There are many assumptions in your question, and most of them are often not correct.
The messages cannot be intercepted.
If this is true then you simply don't need cryptography at all, your communication is already secure. You use cryptography when you're not sure that it is already secure.
The messages cannot be altered
If this is true then you don't need a MAC. However, generally, if messages can be eavesdropped then they can also be altered. This is called a man-in-the-middle attack. These kinds of attack are for instance very feasible if you connect to a public Wifi network, as there is little to no authentication of the access point.
The message content is fully secret
Generally, it is not. We often have a good idea about the structure of a message, and we can often guess where the data is.
We can generally see when a message is altered
This is often not the case. If the message is altered at a point that doesn't generate an error then it will likely be ignored and passed as regular data.
Even if we can detect it at some point, we generally would like it at an earlier stage, when receiving the message. Imagine you get a complex message that needs to be parsed after it is received received. Now the parser throws an exception somewhere deep down the tree. What did just happen? Was the message generated incorrectly, is there an error in the parser or was there some attack? It will be tricky at best to distinguish one from the other.
All the above points really have nothing to do with an OTP. They are equally valid for any unauthenticated cipher. The fact that OTP provides perfect confidentiality has precisely no influence whatsoever.

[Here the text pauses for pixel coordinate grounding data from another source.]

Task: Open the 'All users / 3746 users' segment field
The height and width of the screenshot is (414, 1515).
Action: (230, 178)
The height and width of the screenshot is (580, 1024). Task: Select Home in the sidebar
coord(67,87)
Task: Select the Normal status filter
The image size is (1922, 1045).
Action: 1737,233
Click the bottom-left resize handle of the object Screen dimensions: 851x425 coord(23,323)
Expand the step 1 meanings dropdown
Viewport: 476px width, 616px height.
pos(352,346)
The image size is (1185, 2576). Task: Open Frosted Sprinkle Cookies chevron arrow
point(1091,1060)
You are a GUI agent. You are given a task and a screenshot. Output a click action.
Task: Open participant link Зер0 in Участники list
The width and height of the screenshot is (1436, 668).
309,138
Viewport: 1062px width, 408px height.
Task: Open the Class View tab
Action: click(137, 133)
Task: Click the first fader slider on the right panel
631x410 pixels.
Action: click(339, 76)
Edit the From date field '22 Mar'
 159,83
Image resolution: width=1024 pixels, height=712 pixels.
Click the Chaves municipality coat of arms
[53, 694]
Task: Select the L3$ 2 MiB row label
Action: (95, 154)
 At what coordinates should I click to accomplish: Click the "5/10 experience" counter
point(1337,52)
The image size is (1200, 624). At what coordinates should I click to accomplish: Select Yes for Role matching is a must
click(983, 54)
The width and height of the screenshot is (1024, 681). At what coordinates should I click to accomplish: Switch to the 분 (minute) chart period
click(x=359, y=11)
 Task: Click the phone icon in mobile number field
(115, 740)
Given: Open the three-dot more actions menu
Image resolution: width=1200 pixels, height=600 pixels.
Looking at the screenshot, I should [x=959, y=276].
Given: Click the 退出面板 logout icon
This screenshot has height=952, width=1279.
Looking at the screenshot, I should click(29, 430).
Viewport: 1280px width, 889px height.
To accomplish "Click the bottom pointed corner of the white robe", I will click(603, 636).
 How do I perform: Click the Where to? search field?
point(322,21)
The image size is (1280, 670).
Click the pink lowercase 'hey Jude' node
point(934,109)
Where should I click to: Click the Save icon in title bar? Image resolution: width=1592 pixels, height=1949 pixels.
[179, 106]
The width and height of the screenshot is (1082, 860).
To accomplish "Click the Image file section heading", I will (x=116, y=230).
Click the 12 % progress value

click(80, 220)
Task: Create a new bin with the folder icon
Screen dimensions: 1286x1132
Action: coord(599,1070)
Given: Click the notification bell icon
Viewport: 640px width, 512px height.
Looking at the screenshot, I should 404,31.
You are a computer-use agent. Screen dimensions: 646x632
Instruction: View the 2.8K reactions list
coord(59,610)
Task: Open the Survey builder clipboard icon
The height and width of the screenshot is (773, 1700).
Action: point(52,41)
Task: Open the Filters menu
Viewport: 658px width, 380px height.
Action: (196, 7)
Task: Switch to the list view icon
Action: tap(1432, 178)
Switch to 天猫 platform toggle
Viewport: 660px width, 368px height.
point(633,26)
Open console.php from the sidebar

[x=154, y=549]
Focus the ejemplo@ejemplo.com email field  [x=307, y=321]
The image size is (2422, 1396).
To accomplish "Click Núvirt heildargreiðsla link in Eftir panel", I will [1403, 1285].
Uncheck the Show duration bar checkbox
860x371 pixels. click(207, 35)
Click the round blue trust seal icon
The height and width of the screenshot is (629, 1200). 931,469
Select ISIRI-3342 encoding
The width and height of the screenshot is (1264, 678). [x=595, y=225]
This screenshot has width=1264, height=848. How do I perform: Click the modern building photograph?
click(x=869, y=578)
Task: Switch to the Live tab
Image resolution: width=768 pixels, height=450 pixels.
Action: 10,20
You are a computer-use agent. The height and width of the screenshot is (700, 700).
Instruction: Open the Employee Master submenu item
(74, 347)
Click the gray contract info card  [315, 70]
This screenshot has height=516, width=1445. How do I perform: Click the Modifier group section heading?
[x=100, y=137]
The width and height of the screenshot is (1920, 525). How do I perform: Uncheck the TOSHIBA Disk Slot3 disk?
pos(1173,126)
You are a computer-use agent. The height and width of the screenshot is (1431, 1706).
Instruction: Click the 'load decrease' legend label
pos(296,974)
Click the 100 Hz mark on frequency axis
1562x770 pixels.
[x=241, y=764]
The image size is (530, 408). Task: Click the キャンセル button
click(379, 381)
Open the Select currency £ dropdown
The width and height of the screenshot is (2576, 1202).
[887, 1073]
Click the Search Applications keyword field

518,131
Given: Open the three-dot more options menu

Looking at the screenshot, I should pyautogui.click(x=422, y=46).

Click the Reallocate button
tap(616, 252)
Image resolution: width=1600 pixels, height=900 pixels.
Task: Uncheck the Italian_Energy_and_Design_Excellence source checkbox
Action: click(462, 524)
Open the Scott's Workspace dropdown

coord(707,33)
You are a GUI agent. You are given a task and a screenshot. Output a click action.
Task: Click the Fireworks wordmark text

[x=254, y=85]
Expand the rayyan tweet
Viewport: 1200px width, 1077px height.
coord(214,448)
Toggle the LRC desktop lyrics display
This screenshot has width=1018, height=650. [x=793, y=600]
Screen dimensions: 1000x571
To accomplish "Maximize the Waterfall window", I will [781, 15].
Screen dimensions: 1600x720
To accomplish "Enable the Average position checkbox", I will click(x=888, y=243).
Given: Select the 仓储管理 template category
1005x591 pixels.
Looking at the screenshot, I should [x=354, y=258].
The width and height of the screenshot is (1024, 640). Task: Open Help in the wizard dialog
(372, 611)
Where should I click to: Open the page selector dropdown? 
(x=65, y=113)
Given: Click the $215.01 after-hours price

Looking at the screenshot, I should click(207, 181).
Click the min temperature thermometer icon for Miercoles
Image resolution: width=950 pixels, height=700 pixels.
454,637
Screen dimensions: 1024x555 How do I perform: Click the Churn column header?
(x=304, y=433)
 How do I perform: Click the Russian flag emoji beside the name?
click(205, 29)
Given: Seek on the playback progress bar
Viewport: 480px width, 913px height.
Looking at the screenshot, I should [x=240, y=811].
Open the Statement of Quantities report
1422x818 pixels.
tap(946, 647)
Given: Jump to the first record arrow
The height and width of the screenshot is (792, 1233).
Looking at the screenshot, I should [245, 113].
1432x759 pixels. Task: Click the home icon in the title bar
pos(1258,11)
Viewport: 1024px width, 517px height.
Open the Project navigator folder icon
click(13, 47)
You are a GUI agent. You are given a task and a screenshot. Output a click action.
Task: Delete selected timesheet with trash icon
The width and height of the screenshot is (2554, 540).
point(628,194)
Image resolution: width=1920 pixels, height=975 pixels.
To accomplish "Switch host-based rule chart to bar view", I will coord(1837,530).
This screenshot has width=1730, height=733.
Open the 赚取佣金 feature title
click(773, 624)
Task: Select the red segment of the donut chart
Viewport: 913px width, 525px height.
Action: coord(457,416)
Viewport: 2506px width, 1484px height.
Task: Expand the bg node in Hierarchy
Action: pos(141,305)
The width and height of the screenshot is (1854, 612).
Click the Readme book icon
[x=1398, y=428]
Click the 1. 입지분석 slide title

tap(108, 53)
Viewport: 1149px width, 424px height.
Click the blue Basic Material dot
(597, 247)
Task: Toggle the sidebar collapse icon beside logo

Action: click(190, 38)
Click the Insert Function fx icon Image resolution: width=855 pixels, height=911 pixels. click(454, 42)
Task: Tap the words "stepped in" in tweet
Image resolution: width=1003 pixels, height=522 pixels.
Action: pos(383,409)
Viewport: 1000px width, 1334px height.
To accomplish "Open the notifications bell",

Generally we want our cryptographic schemes to detect any error in any message. In other words, the chance that a bad message gets through should be negligible. For that, you need at least 128 bits of security. It is unlikely that you can get that kind of security by just looking at the contents of the message.
Generic encryption schemes try to achieve security for any kind of message. So lets see what happens if we simply generate an example of a single bit message.
The contents of this message can certainly be confidential, using just one bit of key stream. However, anybody can see that flipping the bit of resulting ciphertext will result in a message with exactly the wrong content after decryption. Therefore an OTP will provide exactly zero bits of security when it comes to integrity/authenticity.
Even if you hash that single bit with SHA-512 and include the hash then an attacker can flip exactly those bits required to get a flipped bit with still a correct hash when parsed. This is why a MAC requires a key to be used.